MLP language model: cheatsheet

Why counting cannot scale with context

Each extra character of context multiplies the count table by 27 and makes it emptier:

1 char of context:  27 x 27       =        729 entries
3 chars of context: 27 x 27 x 27 x 27 = 531,441 entries (mostly empty)

Most long contexts never appear in training, so their rows are blank. A representation that generalizes is needed instead.

Learned embeddings (the key idea)

Give each character a short vector (say 2 numbers), stored in a lookup table, one row per character. The vectors are parameters, learned by gradient descent. Similar characters can land near each other, so what the model learns about one context transfers to nearby ones. This is what the count table lacked.

The architecture (Bengio-style MLP)

Look up the embedding of each context character (e.g. the previous 3).
Concatenate them into one input vector.
Hidden layer: linear + tanh.
Output layer: 27 logits.
Softmax -> probabilities; train on negative log likelihood.

Steps 3-5 are the Phase 1 network; steps 1-2 are the only new structure.

Worked example: embed + concatenate, and parameter count

Context e, m, m with e -> [0.2,-0.5], m -> [0.9,0.1]:

concatenated input: [0.2, -0.5, 0.9, 0.1, 0.9, 0.1]   (3 x 2 = 6 numbers)

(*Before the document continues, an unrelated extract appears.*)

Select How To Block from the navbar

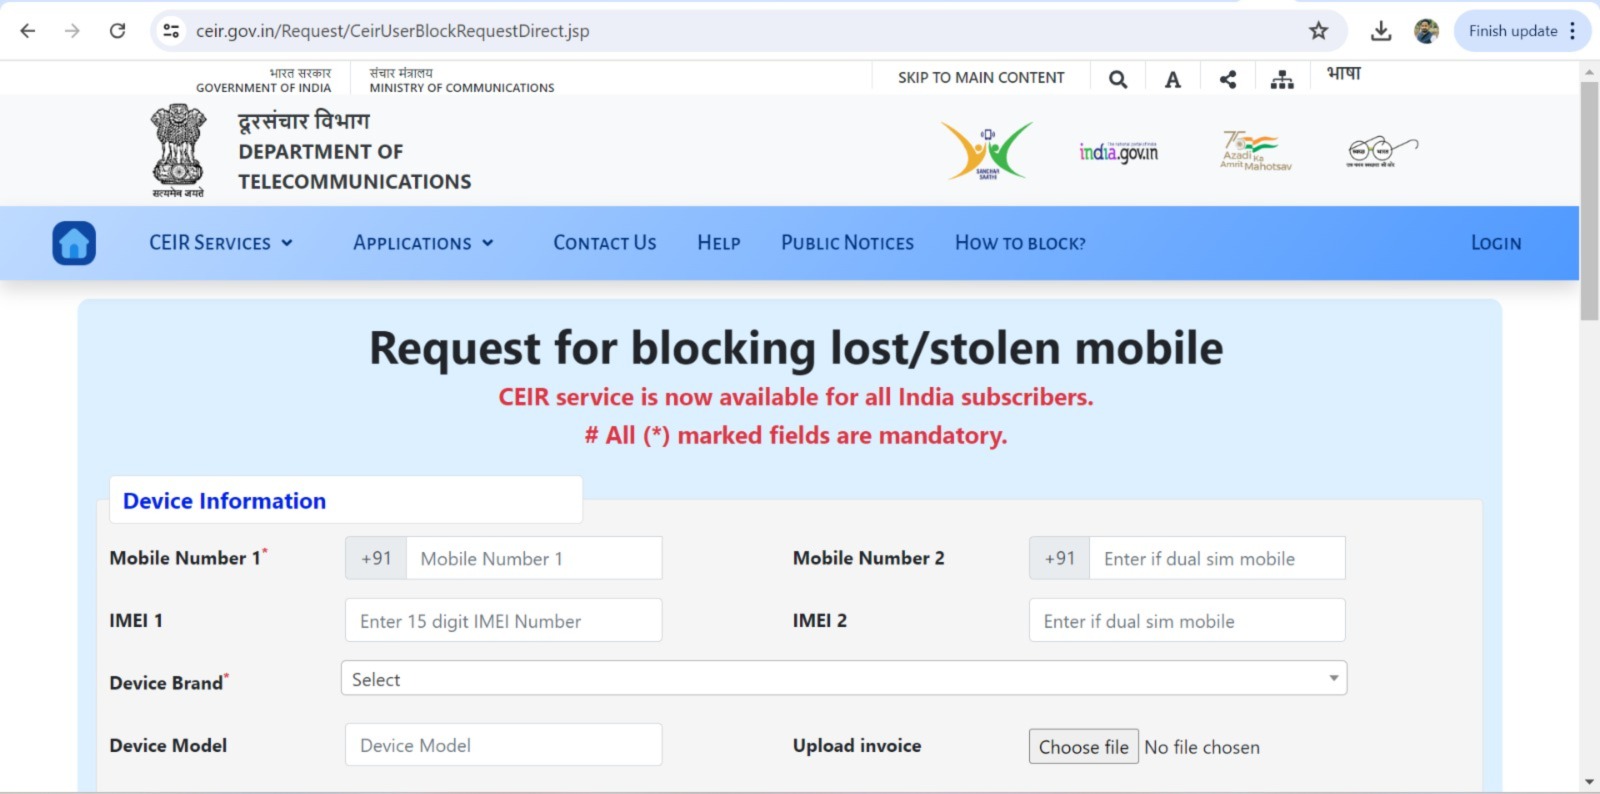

Params (3 chars context, 2-dim embedding, 100 hidden, 27 out):

embedding table:  27 x 2          =    54
hidden layer:     6 x 100 + 100   =   700
output layer:     100 x 27 + 27   = 2,727
total:                            ~ 3,481 parameters

About 3,481 learnable, generalizing parameters versus 531,441 mostly-empty count entries.

Training wrinkles

Minibatches: each step uses a small random batch (noisier gradient, far more steps per second).
Learning rate: no single right value; sweep a range, keep the one that drops the loss fastest without blowing up.
Train / dev / test split: train on one, tune on another, measure final quality on a held-out third, to catch overfitting (memorizing instead of generalizing).

Why it matters for AI

Embeddings are the front end of every large language model: each token is looked up in a giant learned embedding table and turned into a vector, and the network processes those. Swap this lesson’s single tanh hidden layer for a transformer and 3 characters of context for thousands of tokens, and the makemore MLP becomes, in outline, a frontier model. The embedding table is where text first becomes numbers a network can reason with.

The one-line version

Replace the count table with learned per-character embedding vectors, concatenate the context’s embeddings, run them through a tanh hidden layer and a softmax, and train on negative log likelihood: a model with real context that generalizes, and the front end of every modern language model.